Manuel Zelaya, o presidente deposto de Honduras, cumpriu a promessa de retornar ao país. O político não apenas regressou como se alojou na embaixada brasileira, localizada em Tegucigalpa. Resultado: um imbróglio internacional que pode lançar o pacato verde-amarelo numa missão nada cordial.
Na manhã de terça-feira, 22 de setembro, apenas 24 horas depois de revelado ao mundo o paradeiro de Zelaya, a embaixada foi alvo de represálias – com a adoção de técnicas típicas de coação. Os serviços básicos, como os fornecimentos de água, telefone e luz foram cortados.

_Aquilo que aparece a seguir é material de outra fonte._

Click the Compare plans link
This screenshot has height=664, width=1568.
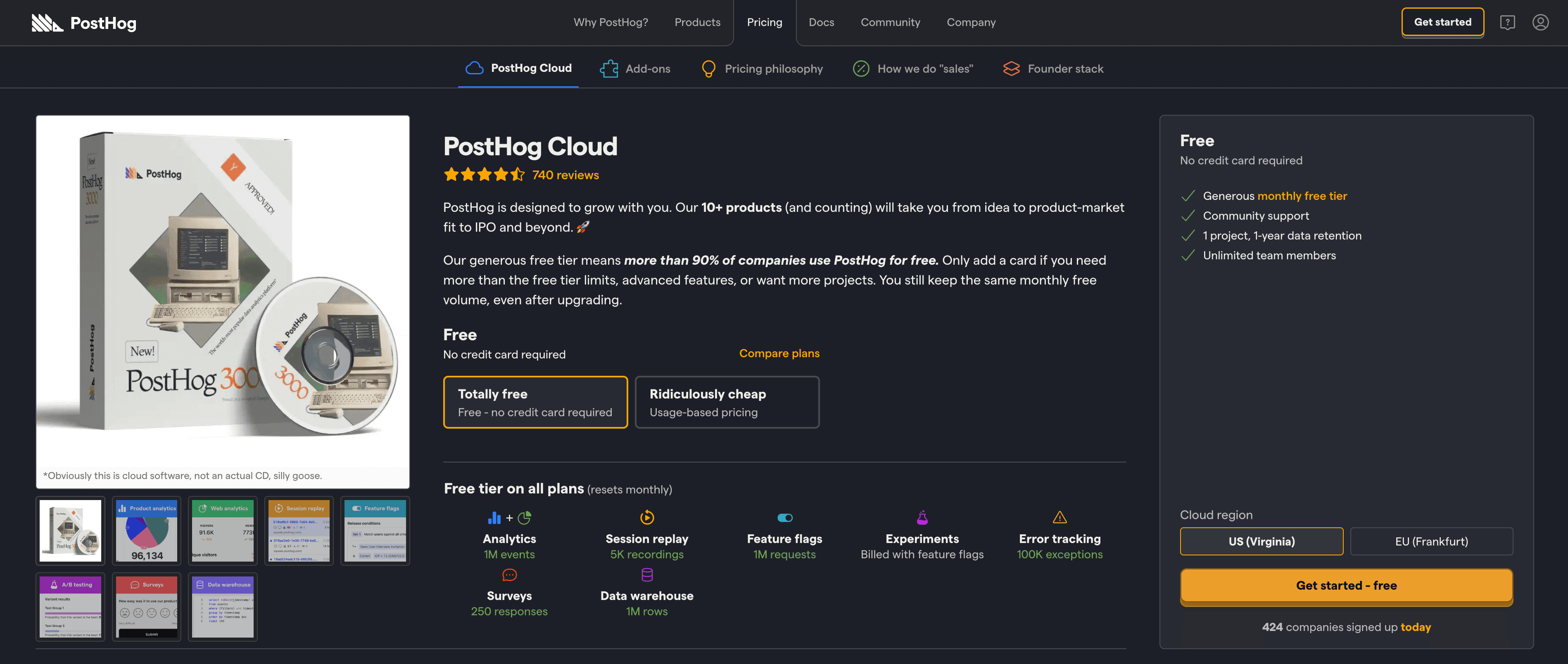(779, 353)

O Brasil já acenou aos norte-americanos, que, historicamente, não fogem à guerra. Do lado de fora do casarão, militares hondurenhos fazem barricadas à espera do ex-presidente. O país da América Central declarou toque de recolher e isolou o local depois da retirada dos mais de 4 mil manifestantes pró-Zelaya.
Vale lembrar que as embaixadas possuem status de território estrangeiro, sendo isentas das políticas regionais. O presidente Lula manifestou descontentamento com os fatos e sugeriu que o governo golpista reconduza o líder eleito democraticamente ao poder. Desde a deposição de Zelaya, em 28 de junho, diversas sansões foram impostas a Honduras.